[Data excerpts]
----------------
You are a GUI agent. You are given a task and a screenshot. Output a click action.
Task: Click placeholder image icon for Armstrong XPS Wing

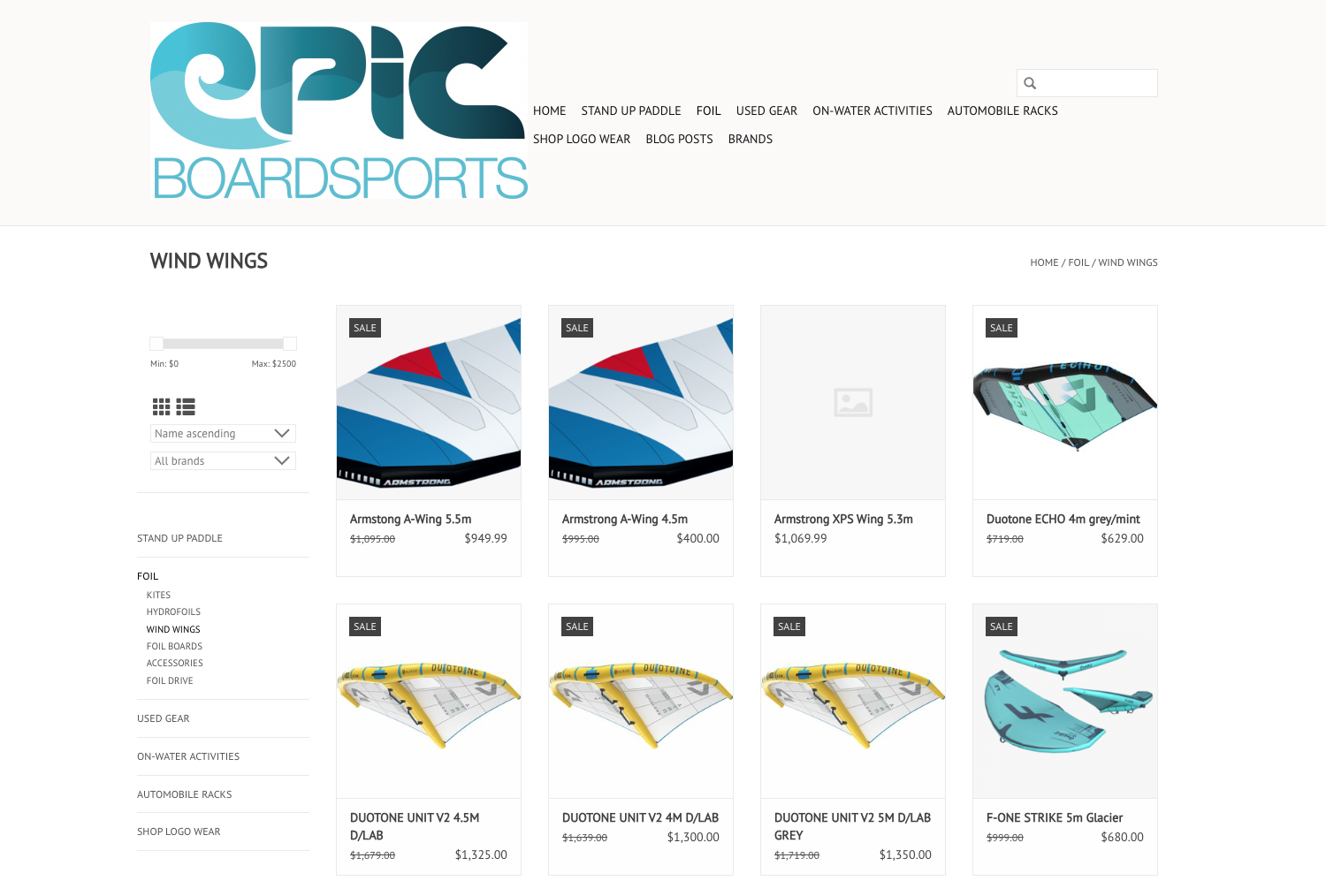tap(853, 402)
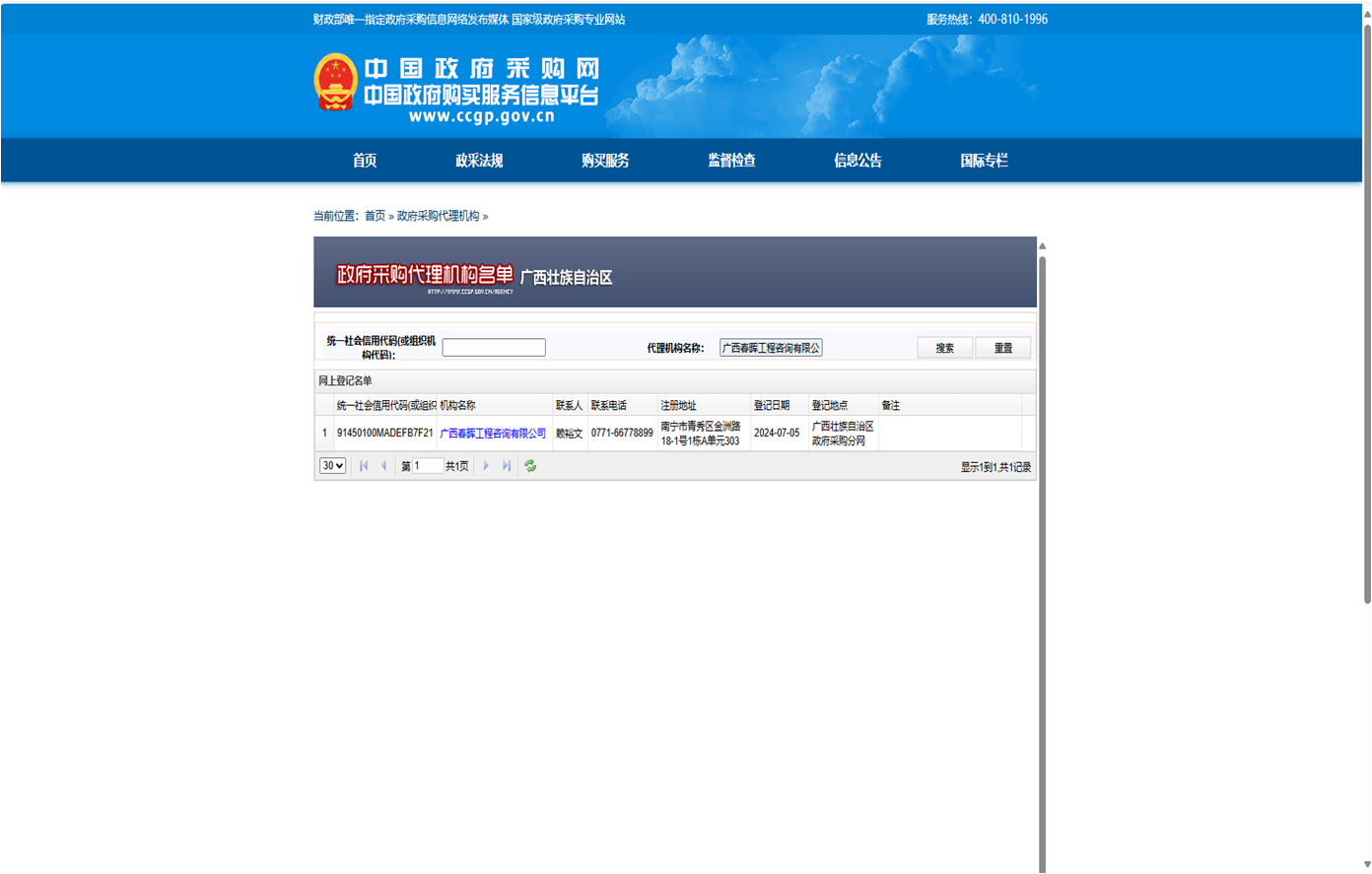Open the 广西春晖工程咨询有限公司 agency link
Viewport: 1372px width, 874px height.
[x=492, y=434]
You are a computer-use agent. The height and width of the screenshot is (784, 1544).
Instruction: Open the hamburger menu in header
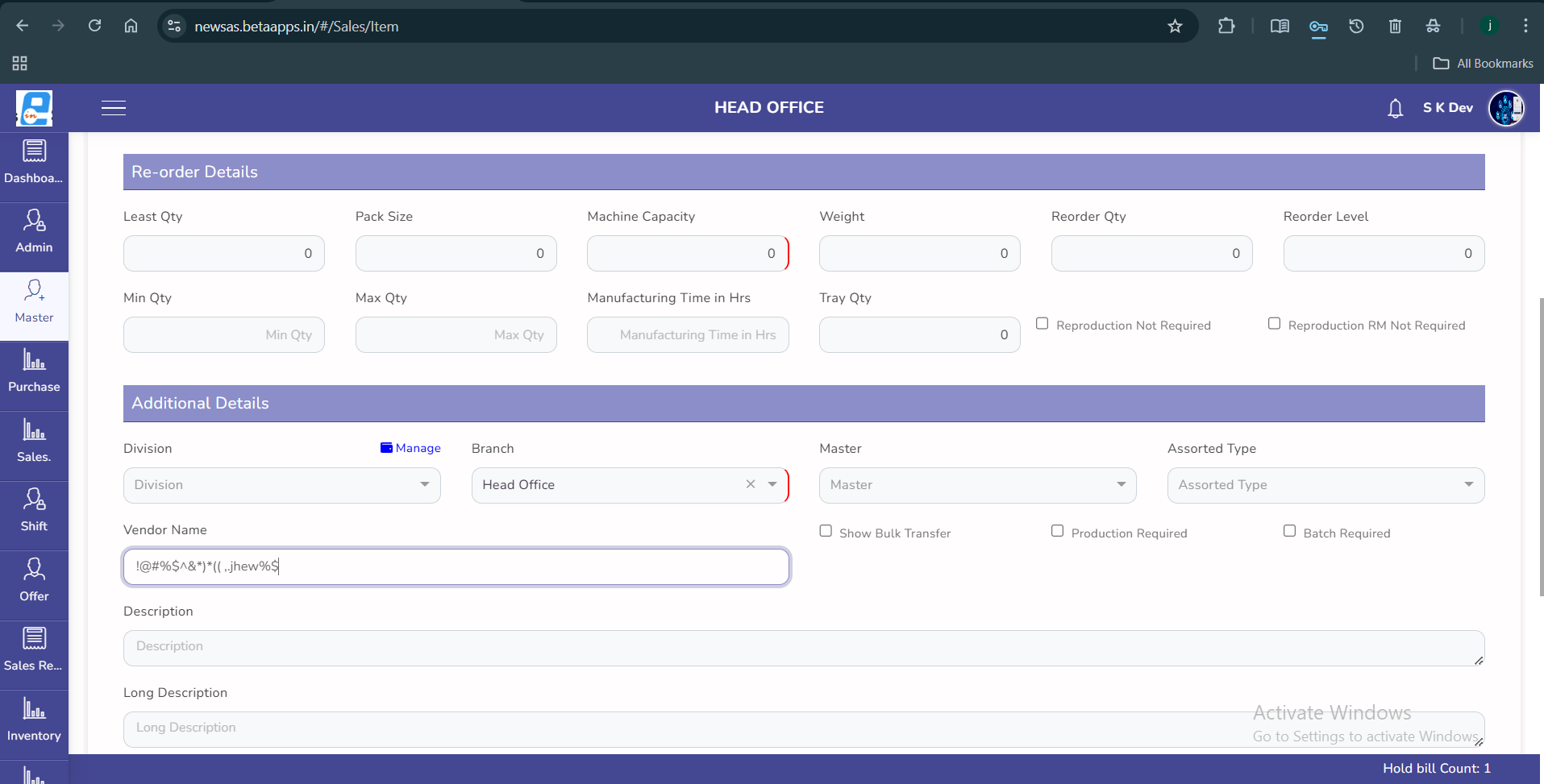coord(114,108)
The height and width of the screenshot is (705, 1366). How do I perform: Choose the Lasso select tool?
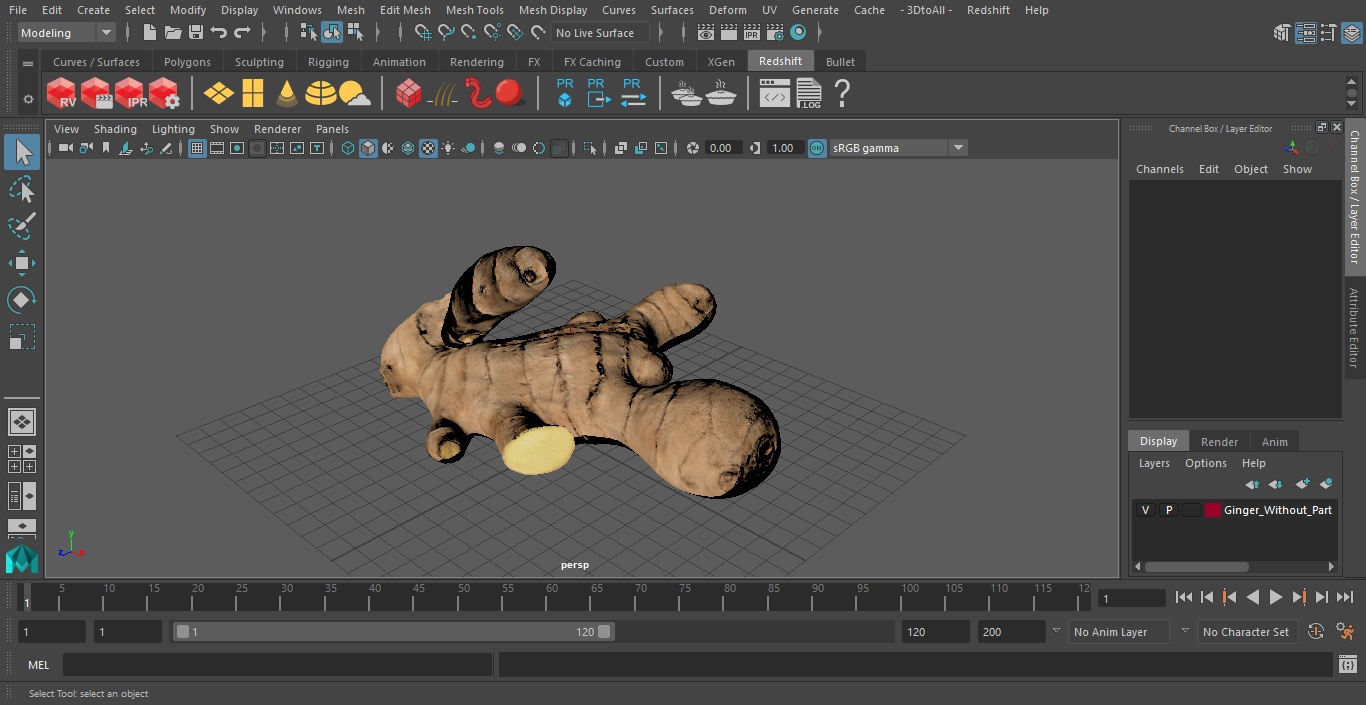[x=21, y=190]
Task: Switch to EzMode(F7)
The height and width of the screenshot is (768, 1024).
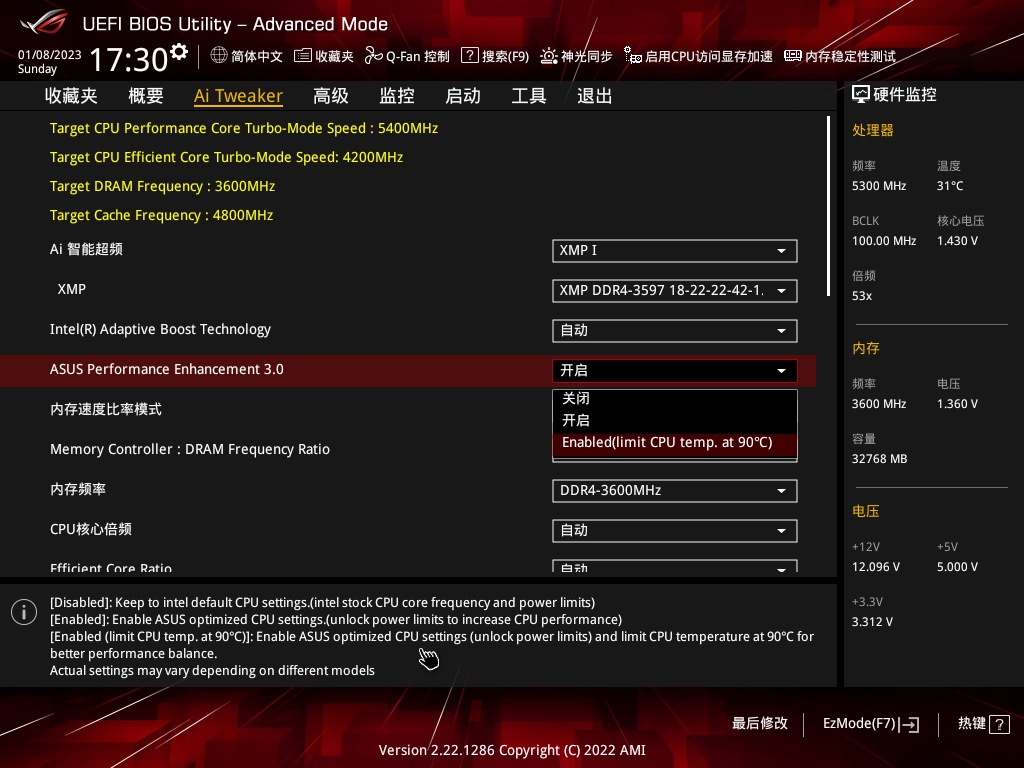Action: pyautogui.click(x=870, y=723)
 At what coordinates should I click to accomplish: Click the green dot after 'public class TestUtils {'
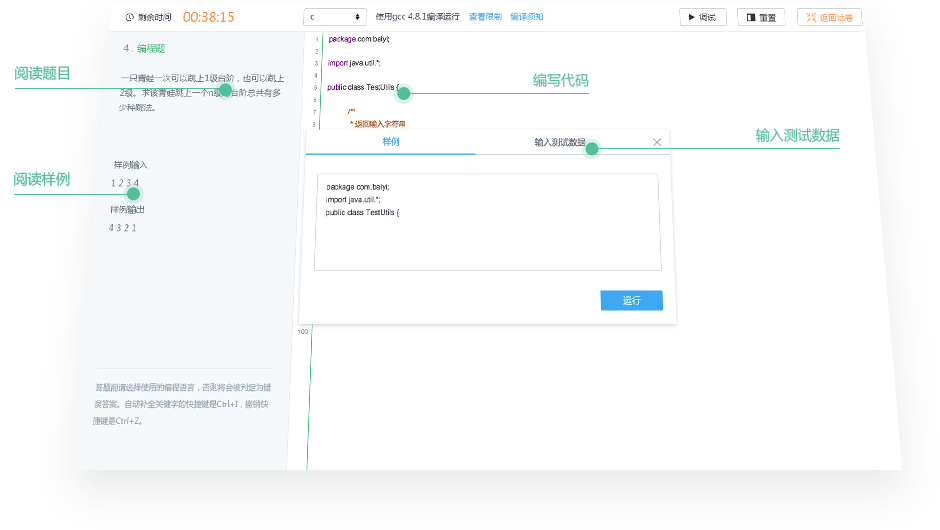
----------------
> TASK TO CARRY OUT: Would you set down the entries exactly as given, minus their pictures?

> RESPONSE AREA:
You are a GUI agent. You are given a task and a screenshot. Output a click action.
Task: Click placeholder image icon for Armstrong XPS Wing

tap(853, 402)
Open the 广西春晖工程咨询有限公司 agency link
Viewport: 1372px width, 874px height.
[x=492, y=434]
You are a computer-use agent. The height and width of the screenshot is (784, 1544).
Instruction: Open the hamburger menu in header
coord(114,108)
The height and width of the screenshot is (705, 1366). How do I perform: Choose the Lasso select tool?
[x=21, y=190]
Task: Switch to EzMode(F7)
The height and width of the screenshot is (768, 1024).
Action: pyautogui.click(x=870, y=723)
 At what coordinates should I click to accomplish: Click the green dot after 'public class TestUtils {'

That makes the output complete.